> [Fragmento seleccionado]
________________________
La palabra bereber viene de la misma raíz que bárbaro: es como los llamaban los de fuera. Ellos se llaman a sí mismos amazigh (plural imazighen), que significa aproximadamente «hombres libres», y la lengua es el tamazight, que desde 2011 es lengua oficial de Marruecos junto con el árabe. Usar la palabra correcta no cuesta nada y se nota.
Casi todo el trekking del Atlas atraviesa pueblos amazigh, y muchos itinerarios incluyen una parada para el té o una noche en una casa familiar. Lo que sigue es lo que hace que eso salga bien.
La hospitalidad es una obligación, no un servicio
Esto es lo que más merece la pena entender. En la costumbre rural marroquí, un huésped impone un deber a la casa: alimentar, cobijar, proteger. No es opcional y no está condicionado a la capacidad de pago del huésped. Una familia con muy poco sacará de todos modos té, pan, aceite y lo que haya.
________________________
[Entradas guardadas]
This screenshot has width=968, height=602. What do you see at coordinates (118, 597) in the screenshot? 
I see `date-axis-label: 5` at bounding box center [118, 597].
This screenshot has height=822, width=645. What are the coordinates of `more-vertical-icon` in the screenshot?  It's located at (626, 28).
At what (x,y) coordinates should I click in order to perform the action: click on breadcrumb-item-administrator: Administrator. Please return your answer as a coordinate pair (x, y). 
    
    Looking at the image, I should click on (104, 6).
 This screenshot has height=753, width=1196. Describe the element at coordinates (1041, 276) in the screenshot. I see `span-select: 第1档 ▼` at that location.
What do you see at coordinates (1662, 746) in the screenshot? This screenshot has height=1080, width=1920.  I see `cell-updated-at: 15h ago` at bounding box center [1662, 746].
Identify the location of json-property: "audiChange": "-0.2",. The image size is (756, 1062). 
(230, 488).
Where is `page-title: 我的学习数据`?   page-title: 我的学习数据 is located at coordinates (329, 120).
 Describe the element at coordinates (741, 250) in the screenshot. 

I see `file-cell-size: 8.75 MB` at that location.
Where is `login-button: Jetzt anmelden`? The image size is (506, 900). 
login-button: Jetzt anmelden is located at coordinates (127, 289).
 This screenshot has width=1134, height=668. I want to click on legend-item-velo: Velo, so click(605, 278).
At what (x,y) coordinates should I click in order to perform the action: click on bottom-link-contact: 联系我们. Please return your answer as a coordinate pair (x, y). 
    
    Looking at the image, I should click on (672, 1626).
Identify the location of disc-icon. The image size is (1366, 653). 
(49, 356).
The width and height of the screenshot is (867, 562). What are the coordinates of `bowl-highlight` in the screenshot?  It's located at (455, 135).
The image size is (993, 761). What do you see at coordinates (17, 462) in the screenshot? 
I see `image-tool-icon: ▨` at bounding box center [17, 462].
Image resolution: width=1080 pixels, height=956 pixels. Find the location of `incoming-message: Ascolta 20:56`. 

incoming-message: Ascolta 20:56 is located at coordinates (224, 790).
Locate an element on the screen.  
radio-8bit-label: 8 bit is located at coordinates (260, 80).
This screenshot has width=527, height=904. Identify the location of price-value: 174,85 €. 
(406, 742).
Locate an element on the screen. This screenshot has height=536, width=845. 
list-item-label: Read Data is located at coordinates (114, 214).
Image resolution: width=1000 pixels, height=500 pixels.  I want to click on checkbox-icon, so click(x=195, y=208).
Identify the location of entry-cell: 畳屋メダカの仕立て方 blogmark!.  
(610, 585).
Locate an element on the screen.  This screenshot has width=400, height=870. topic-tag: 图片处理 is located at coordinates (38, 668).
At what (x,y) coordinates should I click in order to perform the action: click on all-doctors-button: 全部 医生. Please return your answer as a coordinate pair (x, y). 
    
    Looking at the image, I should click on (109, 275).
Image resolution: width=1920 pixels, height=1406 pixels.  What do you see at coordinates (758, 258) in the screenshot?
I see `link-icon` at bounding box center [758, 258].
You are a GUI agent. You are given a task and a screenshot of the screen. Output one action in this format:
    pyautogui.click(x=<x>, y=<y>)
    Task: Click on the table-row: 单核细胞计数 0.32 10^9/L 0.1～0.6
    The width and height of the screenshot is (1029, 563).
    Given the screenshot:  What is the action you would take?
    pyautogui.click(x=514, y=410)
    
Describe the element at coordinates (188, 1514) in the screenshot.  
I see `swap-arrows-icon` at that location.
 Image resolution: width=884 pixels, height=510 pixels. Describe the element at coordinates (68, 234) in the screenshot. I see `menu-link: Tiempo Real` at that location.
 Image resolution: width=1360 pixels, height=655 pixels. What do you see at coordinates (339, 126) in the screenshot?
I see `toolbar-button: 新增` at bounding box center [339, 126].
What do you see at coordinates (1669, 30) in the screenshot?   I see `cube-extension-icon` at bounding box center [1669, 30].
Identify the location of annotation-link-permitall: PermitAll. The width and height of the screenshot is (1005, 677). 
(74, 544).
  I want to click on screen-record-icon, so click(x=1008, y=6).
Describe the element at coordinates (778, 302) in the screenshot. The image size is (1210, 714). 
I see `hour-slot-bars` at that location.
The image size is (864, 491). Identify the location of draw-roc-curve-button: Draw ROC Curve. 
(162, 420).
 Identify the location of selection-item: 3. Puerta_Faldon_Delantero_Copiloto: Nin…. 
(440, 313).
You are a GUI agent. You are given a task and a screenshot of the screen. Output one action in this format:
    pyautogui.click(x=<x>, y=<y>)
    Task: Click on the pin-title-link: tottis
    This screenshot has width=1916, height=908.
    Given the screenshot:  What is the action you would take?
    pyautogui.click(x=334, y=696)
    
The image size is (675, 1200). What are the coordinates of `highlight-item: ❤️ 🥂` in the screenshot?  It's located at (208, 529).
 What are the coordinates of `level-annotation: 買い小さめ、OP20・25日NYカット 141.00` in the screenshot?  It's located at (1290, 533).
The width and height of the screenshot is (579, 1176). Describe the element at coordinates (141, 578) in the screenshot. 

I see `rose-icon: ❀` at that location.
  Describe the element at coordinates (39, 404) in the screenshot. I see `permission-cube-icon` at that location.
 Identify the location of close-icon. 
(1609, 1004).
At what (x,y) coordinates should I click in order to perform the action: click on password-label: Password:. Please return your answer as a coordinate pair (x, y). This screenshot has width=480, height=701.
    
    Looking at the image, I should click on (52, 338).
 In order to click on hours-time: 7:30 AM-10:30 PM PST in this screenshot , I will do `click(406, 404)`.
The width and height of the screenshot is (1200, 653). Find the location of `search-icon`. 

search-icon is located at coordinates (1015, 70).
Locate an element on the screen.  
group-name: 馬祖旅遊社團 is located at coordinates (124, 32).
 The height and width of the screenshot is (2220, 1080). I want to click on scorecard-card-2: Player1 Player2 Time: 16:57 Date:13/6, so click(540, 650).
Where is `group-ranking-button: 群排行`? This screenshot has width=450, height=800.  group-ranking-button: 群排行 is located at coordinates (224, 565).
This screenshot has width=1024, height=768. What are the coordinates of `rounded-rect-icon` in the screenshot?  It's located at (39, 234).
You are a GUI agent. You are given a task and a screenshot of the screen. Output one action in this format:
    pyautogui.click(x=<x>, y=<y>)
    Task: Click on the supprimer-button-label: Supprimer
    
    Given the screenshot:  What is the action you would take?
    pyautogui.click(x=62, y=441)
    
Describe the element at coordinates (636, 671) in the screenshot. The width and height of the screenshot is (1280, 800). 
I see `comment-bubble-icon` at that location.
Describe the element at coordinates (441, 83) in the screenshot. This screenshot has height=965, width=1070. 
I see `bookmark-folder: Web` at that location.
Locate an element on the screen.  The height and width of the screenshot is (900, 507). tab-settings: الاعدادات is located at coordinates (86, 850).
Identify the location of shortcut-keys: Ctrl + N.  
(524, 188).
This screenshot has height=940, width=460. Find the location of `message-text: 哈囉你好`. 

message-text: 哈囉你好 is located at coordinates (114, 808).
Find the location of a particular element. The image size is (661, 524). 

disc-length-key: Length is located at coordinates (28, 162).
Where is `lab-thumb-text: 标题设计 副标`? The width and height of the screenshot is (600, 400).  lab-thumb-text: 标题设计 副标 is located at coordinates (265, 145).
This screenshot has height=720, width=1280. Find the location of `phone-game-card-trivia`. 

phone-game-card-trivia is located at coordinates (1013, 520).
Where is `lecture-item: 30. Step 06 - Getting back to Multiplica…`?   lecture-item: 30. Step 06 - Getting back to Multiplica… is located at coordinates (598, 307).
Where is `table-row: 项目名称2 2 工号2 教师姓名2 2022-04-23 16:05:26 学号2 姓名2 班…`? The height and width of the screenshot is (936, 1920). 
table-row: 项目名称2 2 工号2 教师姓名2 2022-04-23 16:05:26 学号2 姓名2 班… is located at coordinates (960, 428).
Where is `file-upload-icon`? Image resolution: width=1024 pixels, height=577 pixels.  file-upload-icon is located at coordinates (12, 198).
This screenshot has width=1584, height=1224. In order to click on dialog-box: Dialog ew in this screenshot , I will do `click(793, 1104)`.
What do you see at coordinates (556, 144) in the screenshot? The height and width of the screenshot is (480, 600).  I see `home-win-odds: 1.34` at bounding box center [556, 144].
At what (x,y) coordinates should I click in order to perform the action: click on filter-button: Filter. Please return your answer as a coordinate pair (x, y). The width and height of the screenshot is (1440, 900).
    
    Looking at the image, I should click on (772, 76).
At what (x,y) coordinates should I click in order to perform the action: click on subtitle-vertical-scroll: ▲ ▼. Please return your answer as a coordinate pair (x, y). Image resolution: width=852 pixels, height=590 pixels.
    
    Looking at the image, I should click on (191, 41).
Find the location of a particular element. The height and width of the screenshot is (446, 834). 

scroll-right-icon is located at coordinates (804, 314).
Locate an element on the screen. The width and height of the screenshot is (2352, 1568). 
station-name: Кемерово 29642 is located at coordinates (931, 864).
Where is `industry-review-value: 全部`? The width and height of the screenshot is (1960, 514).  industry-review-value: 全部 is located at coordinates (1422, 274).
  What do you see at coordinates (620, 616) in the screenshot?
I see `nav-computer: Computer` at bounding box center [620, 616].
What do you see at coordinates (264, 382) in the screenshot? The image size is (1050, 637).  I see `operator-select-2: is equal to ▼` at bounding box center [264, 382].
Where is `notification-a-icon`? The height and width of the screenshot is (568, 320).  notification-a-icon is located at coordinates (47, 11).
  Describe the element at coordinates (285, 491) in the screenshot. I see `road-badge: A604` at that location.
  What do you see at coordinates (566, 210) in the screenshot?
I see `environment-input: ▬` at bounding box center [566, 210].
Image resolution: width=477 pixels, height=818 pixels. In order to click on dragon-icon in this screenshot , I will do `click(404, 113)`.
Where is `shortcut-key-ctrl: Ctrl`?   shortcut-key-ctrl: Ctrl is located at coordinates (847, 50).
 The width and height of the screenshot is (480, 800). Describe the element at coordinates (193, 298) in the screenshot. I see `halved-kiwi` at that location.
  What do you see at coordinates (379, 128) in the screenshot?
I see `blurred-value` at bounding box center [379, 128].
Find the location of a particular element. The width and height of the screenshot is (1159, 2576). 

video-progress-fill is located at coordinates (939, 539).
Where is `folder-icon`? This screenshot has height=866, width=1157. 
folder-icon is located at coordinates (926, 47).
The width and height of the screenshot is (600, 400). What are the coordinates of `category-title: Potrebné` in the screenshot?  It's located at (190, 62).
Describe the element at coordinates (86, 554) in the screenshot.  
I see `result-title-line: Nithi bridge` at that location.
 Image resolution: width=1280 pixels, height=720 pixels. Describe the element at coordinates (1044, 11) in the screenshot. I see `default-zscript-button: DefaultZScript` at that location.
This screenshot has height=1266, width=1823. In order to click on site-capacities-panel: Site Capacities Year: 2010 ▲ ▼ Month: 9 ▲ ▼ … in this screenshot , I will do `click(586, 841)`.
________________________
> [Instrucciones de tareas]
• A. Según el fragmento sobre los amazigh, ¿desde qué año es el tamazight lengua oficial de Marruecos?
• B. Traduzca al inglés la siguiente oración del fragmento sobre los amazigh: «No es opcional y no está condicionado a la capacidad de pago del huésped».
Los datos proceden de una fuente distinta a la del fragmento.

> [Respuestas por tarea]
• A. Desde 2011.

• B. It is not optional, and it is not conditional on the guest's ability to pay.